Прежде всего, я отметил, что в нашей армии устарели уставы. Они уже не отвечали требованиям современной войны. Так, боевые порядки в наступлении предлагались такие, при которых, как правило, только третья часть войск входила в ударную группу, а две трети попадали в сковывающую. Подобные недостатки были характерны и для боевых порядков при организации обороны, когда на основные направления выделялось недостаточное количество сил и средств за счет вторых эшелонов и маневра с неатакованных участков. Слабо обстояло дело с разработкой вопросов обороны. Было время, когда вообще (цитирую доклад) «боялись говорить, что можно обороняться». Между тем, учитывая опыт войны на западе, нам, наряду с подготовкой к активным наступательным действиям, необходимо было иметь представление и готовить войска к современной обороне; оборона эта должна быть глубоко противотанковой и противовоздушной.

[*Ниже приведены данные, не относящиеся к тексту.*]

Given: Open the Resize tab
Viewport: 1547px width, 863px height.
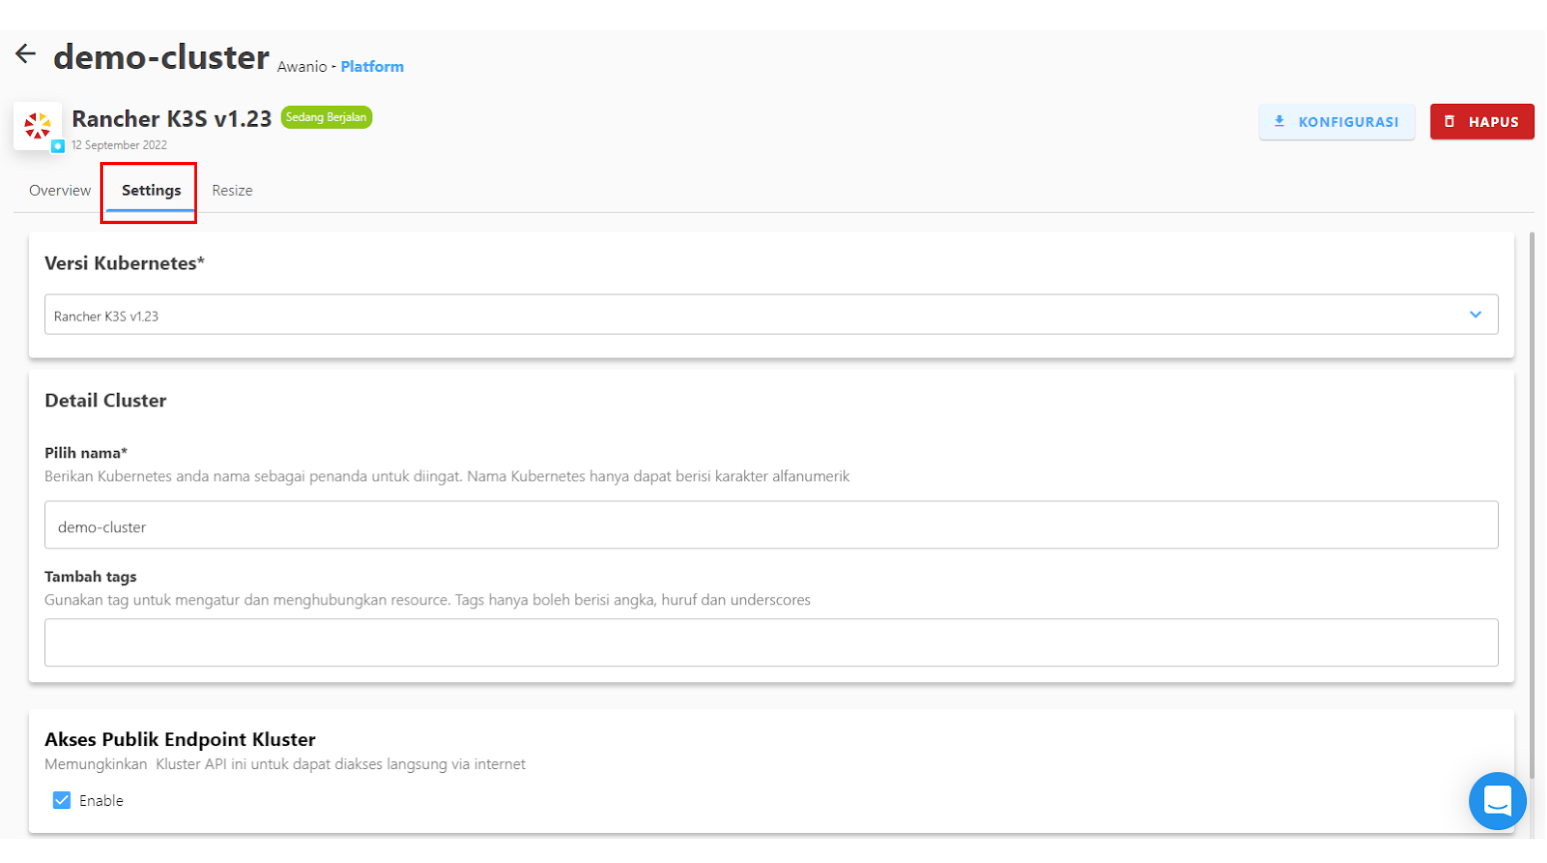Looking at the screenshot, I should pos(232,190).
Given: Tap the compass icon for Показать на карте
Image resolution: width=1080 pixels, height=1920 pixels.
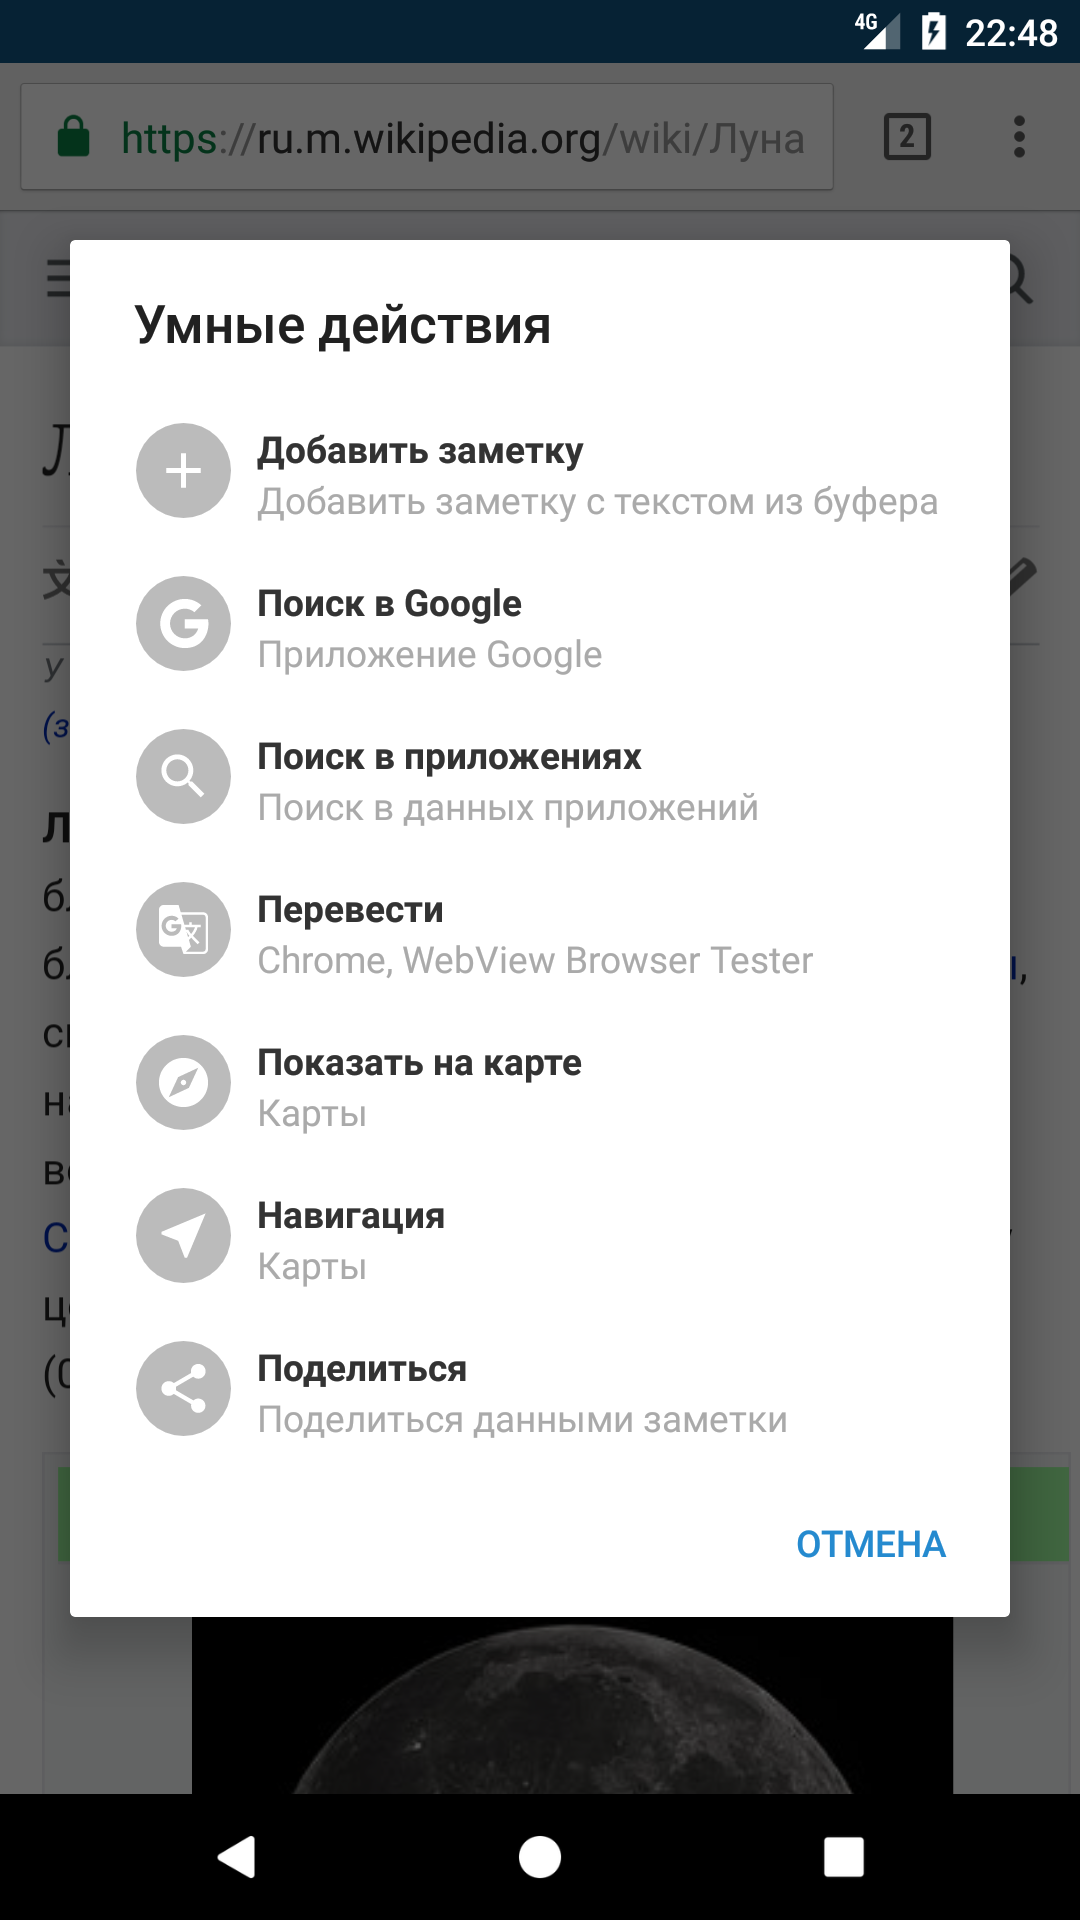Looking at the screenshot, I should pyautogui.click(x=183, y=1083).
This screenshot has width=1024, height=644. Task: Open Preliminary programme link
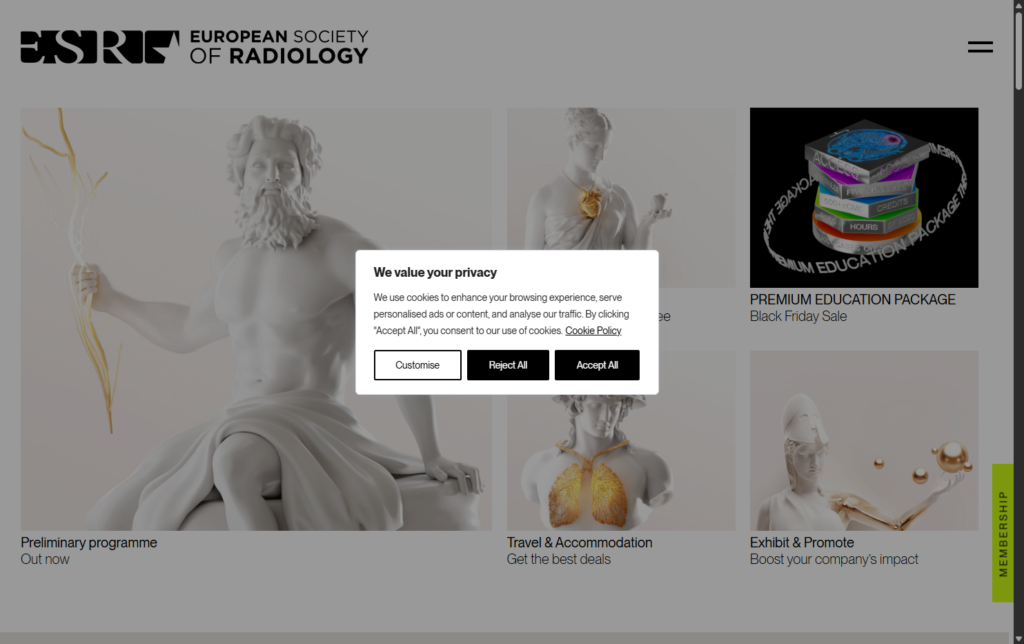click(x=89, y=543)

Надо было разрабатывать новые уставы, отвечающие современным требованиям.

Далее. Присутствуя на учениях и анализируя их ход, сделал вывод, что они проходили в условиях, недостаточно приближенных к боевым. Отношение к бойцам в ряде случаев являлось тепличным, как будто мы выращивали не защитников Родины, готовых пролить за нее кровь, а оранжерейные растения.

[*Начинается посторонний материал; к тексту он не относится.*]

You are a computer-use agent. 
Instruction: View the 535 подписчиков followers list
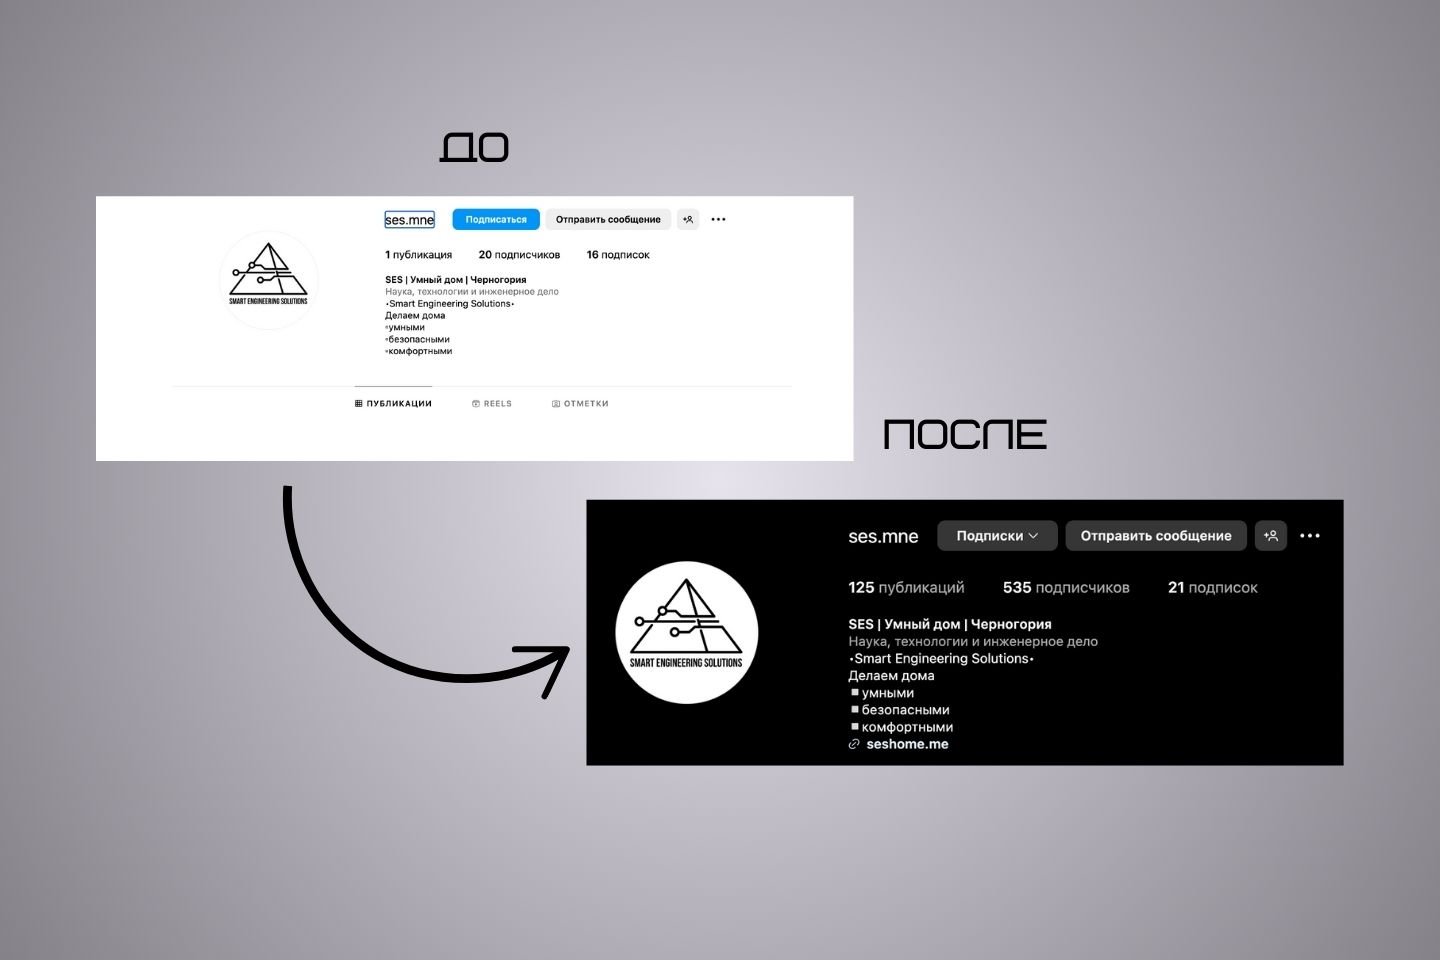point(1066,588)
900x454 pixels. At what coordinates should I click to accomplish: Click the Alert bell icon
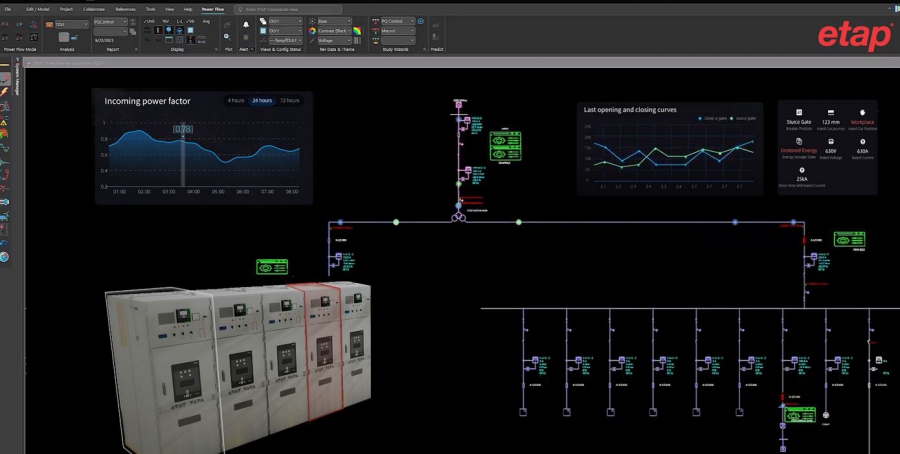pos(246,24)
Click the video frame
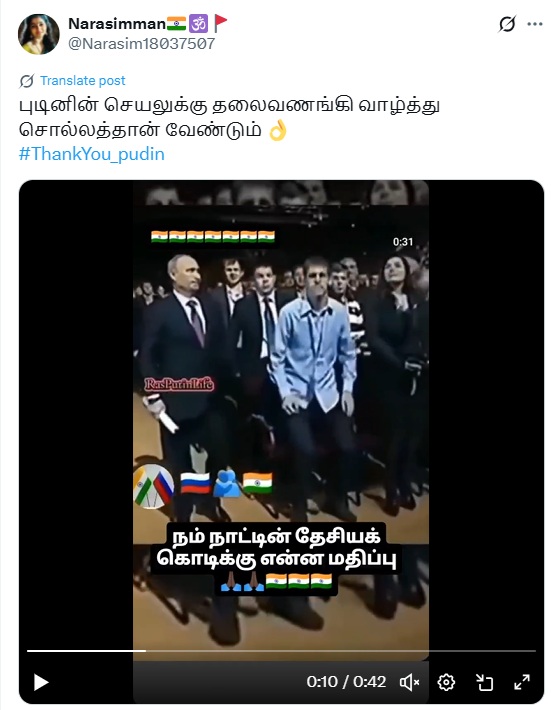The height and width of the screenshot is (710, 551). point(281,421)
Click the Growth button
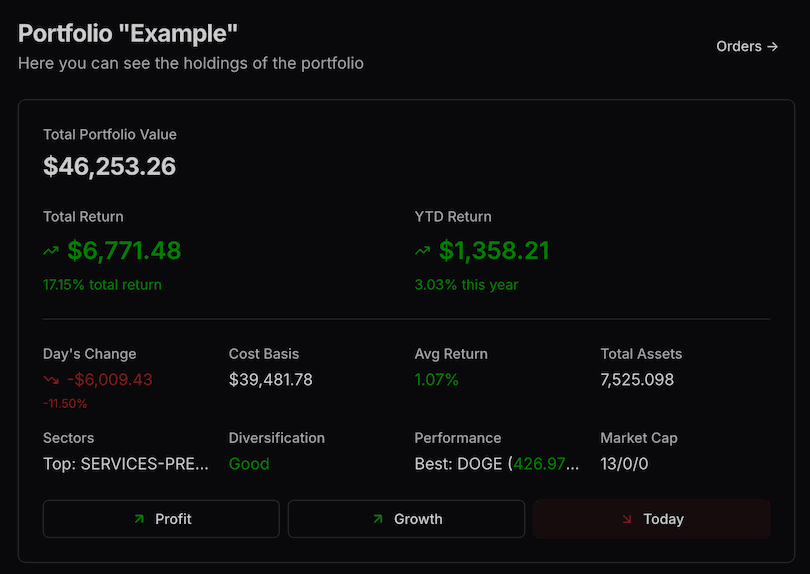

Критическая оценка подготовки армии кое-кому пришлась не по душе. В перерывах между заседаниями некоторые сердились, но в выступлениях оправдываться не стали. Насторожился народный комиссар обороны. Критика затрагивала и его. Правда, С. К. Тимошенко стад наркомом обороны недавно, и во многом вина ложилась на его и моего предшественников по Наркомату обороны и Генеральному штабу. Но я считал и себя ответственным за наличие недостатков.

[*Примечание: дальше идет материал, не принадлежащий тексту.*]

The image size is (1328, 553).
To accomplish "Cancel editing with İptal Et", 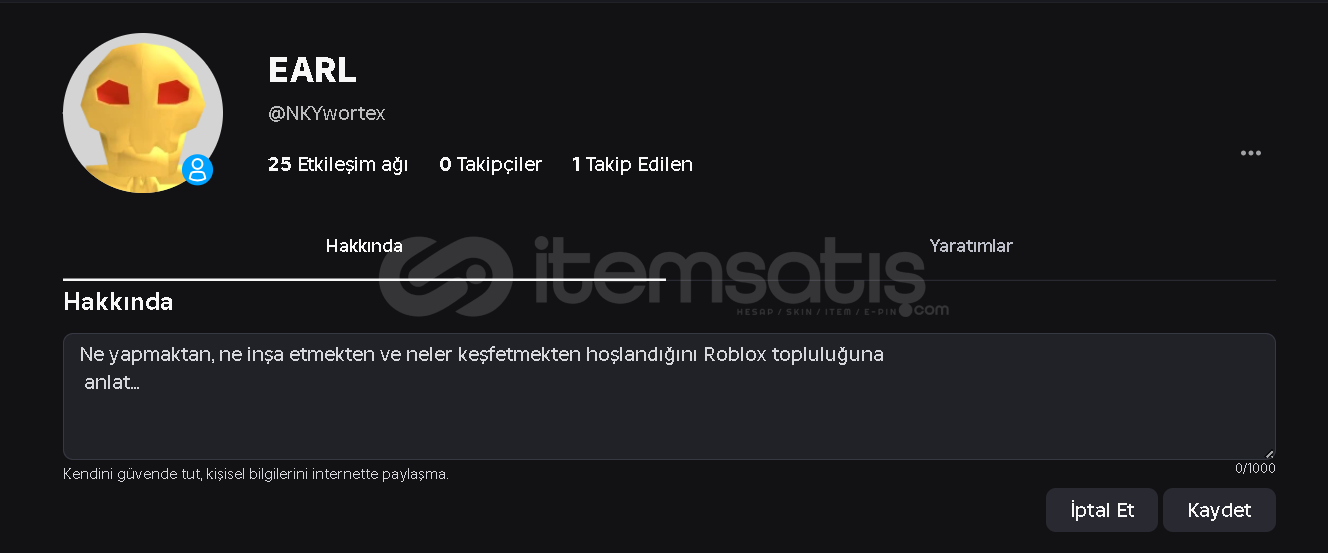I will click(x=1102, y=510).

Однако при подведении итогов совещания нарком обороны по справедливости оценил их высоко. Совещание действительно принесло большую пользу. В условиях уже шедшей второй мировой войны оно сыграло особо положительную роль. Практически высший комсостав получил на этом совещании установки по всем направлениям боевой подготовки.

Современный читатель может задать вопрос: чем объяснить, что в деятельности командного состава Красной Армии было много недостатков?

Во-первых, к концу 1940 года наши командные кадры в большинстве своем были очень молодыми. Некоторые командиры в течение предыдущих двух-трех лет прошли несколько служебных инстанций и командовали округами, соединениями, руководили штабами по нескольку месяцев. Они заменяли военачальников, выбывших из строя в 1937 — 1938 годах. Вновь назначенные командующие, командиры и начальники штабов в своем абсолютном большинстве обладали высокими качествами; многие из них приобрели опыт в боевых действиях в Испании, на Халхин-Голе и в финской кампании. Однако они только осваивали свои новые обязанности, что, естественно, порою приводило к упущениям.

Во-вторых, дело подготовки войск, крупных военачальников и штабов усложнялось в тот период бурным развитием новой техники, главным образом авиации и танков, и в результате боевых действий как у нас, так и на Западе, быстрым совершенствованием теории их боевого применения. Поэтому приходилось решать многие вопросы заново. Быстро устаревали ранее изданные уставы и инструкции.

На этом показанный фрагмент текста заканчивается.